Kata ini kemudian berubah menjadi ( جدد ) yang berarti “memperbaharui” sebagai lawan dari usang.[1] Kata “baru” dalam konteks bahasan ini, menghimpun tiga pengertian yang tidak dapat dipisahkan antara satu dengan yang lain, yakni :  
(1) barang yang diperbaharui pada mulanya pernah ada dan pernah dialami orang lain;
(2) barang itu dilanda zaman sehingga menjadi usang dan ketinggalan zaman;
(3) barang itu kembali diaktualkan dalam bentuk kreasi baru.[2]
Dalam bahasa Indonesia telah selalu dipakai kata pembaharuan, modern, modernisasi dan modernisme, seperti yang terdapat umpamanya dalam ”aliran-aliran modern dalam Islam” dan “Islam dan modernisasi”. Modernisme dalam masyarakat Barat mengandung arti fikiran, aliran, gerakan dan usaha untuk merubah faham-faham, adat-sistiadat, institusi-institusi lama, dan sebagainya, untuk disesuaikan dengan suasana yang ditimbulkan oleh kemajuan ilmu-pengetahuan dan tekhnologi modern.[3] Sebagaimana halnya di dunia Barat, dunia Islam juga timbul pikiran dan gerakan untuk menyesuaikan faham-faham keagamaan Islam dengan perkembangan baru yang ditimbulkan kemajuan ilmu-pengetahuan dan tekhnologi modern itu.
Al-Qumi mendefinisikan tajdid sebagai menghidupkan kembali amalan al Quran dan al Sunnah yang pernah aktual dan menetapkan hukum suatu perbuatan berdasarkan kedua sumber tersebut.[4]
Sementara itu, Al-Qari menyatakan bahwa tajdid adalah membedakan antara sunnah dan bid’ah; memperjelas kandungan sunnah dan memuliakan ahlinya, serta menghancurkan bid’ah dan memerangi ahlinya.[5] Prof. Dr. H. Harun Nasution mendefenisikan Pembaruan Islam adalah upaya-upaya untuk menyesuaikan paham keagamaan Islam dengan perkembangan baru yang ditimbulkan kemajuan ilmu pengetahuan dan tekhnologi modern.[6] Dengan demikian menurutnya bahwa pembaruan dalam Islam bukan berarti mengubah, mengurangi atau menambah teks Alquran maupun teks Al-Hadis, melainkan hanya mengubah atau menyesuaikan paham atas keduanya sesuai dengan perkembangan zaman.
Hal ini dilakukan karena betapapun hebatnya paham-paham yang dihasilkan para ulama atau pakar di zaman lampau itu, tetap ada kekurangannya dan selalu dipengaruhi oleh kecenderungan, pengetahuan, situasi sosial, dan lain sebagainya.
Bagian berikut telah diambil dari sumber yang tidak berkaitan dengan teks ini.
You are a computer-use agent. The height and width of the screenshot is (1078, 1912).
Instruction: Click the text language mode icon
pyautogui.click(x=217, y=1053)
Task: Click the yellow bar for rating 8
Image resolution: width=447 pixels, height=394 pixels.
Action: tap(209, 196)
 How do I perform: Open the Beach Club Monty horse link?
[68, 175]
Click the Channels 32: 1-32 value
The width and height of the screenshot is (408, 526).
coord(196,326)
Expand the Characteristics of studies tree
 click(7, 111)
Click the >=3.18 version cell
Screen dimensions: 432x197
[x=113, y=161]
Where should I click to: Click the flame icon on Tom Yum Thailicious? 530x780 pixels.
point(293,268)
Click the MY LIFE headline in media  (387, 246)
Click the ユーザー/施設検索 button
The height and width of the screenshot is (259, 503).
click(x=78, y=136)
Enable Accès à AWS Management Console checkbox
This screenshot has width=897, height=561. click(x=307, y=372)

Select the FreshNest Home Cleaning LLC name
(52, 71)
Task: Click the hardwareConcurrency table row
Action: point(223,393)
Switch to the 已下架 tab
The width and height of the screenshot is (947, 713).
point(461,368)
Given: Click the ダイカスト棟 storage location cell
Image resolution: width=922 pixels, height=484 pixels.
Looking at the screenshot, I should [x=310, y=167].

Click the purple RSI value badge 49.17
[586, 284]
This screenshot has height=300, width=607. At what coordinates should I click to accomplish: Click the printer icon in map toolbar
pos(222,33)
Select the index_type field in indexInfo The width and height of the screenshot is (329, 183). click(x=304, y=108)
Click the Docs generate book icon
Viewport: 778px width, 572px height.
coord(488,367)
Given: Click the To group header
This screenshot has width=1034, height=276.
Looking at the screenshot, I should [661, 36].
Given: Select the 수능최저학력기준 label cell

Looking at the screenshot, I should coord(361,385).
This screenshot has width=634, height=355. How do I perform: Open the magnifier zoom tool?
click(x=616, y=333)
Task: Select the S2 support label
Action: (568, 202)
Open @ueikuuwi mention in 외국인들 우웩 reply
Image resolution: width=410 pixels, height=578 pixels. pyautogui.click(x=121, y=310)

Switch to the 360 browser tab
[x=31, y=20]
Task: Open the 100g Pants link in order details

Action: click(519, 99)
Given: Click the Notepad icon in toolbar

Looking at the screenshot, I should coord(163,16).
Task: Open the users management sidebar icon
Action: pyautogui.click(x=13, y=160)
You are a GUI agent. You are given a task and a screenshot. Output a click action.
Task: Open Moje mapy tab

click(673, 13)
Paham-paham tersebut untuk di masa sekarang munkin masih banyak yang relevan dan masih dapat digunakan. Tetapi mungkin sudah banyak yang tidak sesuai lagi.[7]
Selain itu pembaruan dalam Islam dapat pula berarti mengubah keadaan umat agar mengikuti ajaran yang teradapat di dalam Alquran dan Al-Sunnah. Hal ini perlu dilakukan, karena terjadi kesenjangan antara yang dikehendaki Alquran dengan kenyataan yang terjadi di masyarakat.[8]
Dengan demikian, tajdid (pembaruan) adalah sesuatu yang pernah aktual pada awalnya, tetapi karena perkembangan waktu, sesuatu tidak menjadi baru lagi dan untuk mengaktualisasikan kembali harus mengacu pada konteksnya semula.

-          Contoh-contohnya :
Alquran misalnya mendorong umatnya agar menguasai pengetahuan agama dan ilmu pengetahuan modern serta tekhnologi secara seimbang: hidup bersatu, rukun dan damai sebagai suatu keluarga besar: bersikap dinamis, kreatif, inovatif, demokratis, terbuka, menghargai pendapat orang lain, menghargai waktu, menyukai kebersihan, dan lain sebagainya. Namun kenyataan umatnya menunjukan keadaan yang berbeda. Sebagian besar umat Islam hanya menguasai pengetahuan agama sedangkan ilmu pengetahuan modern tidak dikuasainya bahkan dimusuhinya; hidup dalam keadaan penuh pertentangan dan peperangan, satu dan lainnya saling bermusuhan, statis, memandang cukup apa yang ada, tidak ada kehendak untuk meningkatkan produktifitas dan efisiensi kerja, bersikap diktator, kurang menghargai waktu, kurang terbuka dan lain sebagainya.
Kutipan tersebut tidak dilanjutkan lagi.